INSTRUCTIONS:
a: In the passage on the Asian label market, what position does Yael Barak hold at HP?
b: Resume the passage on the Asian label market, picking up right after its last sentence.

WHAT SETS THIS REGION APART

The Asian label market is unique because its size and its diversity. Because of the number of countries in the region, it can be very difficult to pinpoint industry standards that are consistent throughout the region. According to Yael Barak, packaging segment manager of strategic marketing at HP, there are significant differences in print quality, labeling and packaging standards, labor costs and run lengths between countries.

"The common thread in almost all Asian countries, though, is that the market is highly sensitive to production cost," Barak says. "That is probably the primary obstacle in the overall adoption of digital technology. That being said, it is a fast-evolving region with a quickly developing middle class. 'What we are facing right now is the struggle to change the mindset of printers and brand owners toward creating higher value applications, enhancing product image and/or creating differentiation to better engage and retain consumer interest."

SUPPLIED ENTRIES:

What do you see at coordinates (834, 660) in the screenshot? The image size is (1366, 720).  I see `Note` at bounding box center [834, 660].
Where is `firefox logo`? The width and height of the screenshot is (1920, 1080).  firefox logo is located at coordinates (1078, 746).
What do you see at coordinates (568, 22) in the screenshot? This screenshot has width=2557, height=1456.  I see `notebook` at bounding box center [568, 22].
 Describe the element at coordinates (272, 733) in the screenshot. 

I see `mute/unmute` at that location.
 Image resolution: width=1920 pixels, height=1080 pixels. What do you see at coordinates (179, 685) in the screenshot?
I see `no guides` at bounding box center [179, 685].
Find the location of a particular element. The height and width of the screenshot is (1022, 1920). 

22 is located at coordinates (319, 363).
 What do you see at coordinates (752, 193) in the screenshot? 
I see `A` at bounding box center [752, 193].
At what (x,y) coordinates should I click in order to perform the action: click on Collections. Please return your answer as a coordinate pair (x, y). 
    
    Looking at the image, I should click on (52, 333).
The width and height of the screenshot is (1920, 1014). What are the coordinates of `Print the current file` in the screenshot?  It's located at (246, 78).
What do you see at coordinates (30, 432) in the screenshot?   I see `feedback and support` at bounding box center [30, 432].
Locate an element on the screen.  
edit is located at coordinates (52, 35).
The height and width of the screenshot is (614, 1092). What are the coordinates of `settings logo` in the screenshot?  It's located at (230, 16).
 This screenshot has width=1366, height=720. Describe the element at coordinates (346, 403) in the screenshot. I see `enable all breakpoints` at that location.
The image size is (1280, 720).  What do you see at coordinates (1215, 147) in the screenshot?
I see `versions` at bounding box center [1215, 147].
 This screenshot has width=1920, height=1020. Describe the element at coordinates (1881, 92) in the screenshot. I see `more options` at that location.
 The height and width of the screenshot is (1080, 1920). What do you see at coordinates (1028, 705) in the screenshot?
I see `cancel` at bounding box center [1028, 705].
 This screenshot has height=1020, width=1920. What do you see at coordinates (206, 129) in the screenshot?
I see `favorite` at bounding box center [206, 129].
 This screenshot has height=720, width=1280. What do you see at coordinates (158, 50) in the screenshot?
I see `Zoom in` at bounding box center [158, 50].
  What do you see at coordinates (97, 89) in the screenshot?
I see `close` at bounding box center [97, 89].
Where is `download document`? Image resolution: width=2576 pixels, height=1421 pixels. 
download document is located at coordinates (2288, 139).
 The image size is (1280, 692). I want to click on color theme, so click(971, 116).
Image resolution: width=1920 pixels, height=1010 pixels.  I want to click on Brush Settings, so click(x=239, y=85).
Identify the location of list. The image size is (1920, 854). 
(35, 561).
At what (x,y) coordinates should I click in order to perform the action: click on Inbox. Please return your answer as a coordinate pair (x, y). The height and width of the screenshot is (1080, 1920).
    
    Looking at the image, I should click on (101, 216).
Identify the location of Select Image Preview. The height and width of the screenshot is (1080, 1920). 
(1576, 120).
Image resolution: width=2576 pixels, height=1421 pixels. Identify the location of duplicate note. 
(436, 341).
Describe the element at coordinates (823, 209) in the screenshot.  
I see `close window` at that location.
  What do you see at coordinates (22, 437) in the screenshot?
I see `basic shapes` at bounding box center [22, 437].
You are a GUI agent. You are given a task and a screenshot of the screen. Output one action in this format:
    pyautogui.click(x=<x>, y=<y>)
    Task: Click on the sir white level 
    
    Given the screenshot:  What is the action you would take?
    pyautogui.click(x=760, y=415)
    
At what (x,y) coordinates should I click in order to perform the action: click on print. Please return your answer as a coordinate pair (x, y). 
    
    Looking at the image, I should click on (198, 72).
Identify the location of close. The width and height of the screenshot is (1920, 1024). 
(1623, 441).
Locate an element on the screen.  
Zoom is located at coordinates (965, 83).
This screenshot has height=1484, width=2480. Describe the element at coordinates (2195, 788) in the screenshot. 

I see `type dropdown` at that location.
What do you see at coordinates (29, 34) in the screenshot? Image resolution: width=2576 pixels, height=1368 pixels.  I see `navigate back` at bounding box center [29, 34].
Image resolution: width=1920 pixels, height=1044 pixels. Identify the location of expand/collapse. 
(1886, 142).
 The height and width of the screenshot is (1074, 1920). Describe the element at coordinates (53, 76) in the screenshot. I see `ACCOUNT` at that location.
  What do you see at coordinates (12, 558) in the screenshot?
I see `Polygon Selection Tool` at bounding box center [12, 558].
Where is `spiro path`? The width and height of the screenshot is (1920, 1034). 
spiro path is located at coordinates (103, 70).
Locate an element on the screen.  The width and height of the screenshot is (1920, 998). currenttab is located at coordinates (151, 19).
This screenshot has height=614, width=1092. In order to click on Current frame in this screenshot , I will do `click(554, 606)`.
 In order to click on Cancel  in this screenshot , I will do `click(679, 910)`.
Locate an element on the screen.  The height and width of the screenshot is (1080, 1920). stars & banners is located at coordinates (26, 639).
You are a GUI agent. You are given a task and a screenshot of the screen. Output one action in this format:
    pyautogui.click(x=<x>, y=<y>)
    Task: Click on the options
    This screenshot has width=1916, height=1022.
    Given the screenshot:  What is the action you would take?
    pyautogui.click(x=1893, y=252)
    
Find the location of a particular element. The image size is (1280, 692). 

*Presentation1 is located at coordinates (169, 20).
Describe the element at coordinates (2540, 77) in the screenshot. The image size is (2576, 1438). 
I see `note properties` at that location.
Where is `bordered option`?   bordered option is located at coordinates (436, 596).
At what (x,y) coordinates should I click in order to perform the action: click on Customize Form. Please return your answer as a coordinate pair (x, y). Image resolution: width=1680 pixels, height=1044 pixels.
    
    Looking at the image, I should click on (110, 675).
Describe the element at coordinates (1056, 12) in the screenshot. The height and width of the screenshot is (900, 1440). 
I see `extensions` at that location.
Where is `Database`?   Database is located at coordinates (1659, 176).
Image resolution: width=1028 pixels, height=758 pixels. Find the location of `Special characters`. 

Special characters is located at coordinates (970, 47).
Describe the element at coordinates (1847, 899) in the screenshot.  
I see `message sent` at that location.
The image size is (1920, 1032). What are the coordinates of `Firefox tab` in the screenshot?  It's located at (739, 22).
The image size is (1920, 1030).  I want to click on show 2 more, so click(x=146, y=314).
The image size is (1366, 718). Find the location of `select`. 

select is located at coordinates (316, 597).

TASK RESULTS:
a: Packaging segment manager of strategic marketing.

b:
HP has been involved in the Asian label and packaging market for more than a decade. Barak says that HP has seen a lot of success with its Indigo printers in two of the main areas of the market: glue-applied labels and specialty labels. He attributes this success to the need for variable content and unique designs, as well as the need to address price-sensitive and volume-based print runs.

"In the past two to three years," he says, "we've experienced significant growth and more installations in the mainstream labels and packaging market."

He adds, "There is still a lot of variance in the region, SO printing methods vary from market to market. However, there is a growing acceptance of digital technology across the board, specifically with HP Indigo printers as the quality meets and exceeds brand standards. We have also...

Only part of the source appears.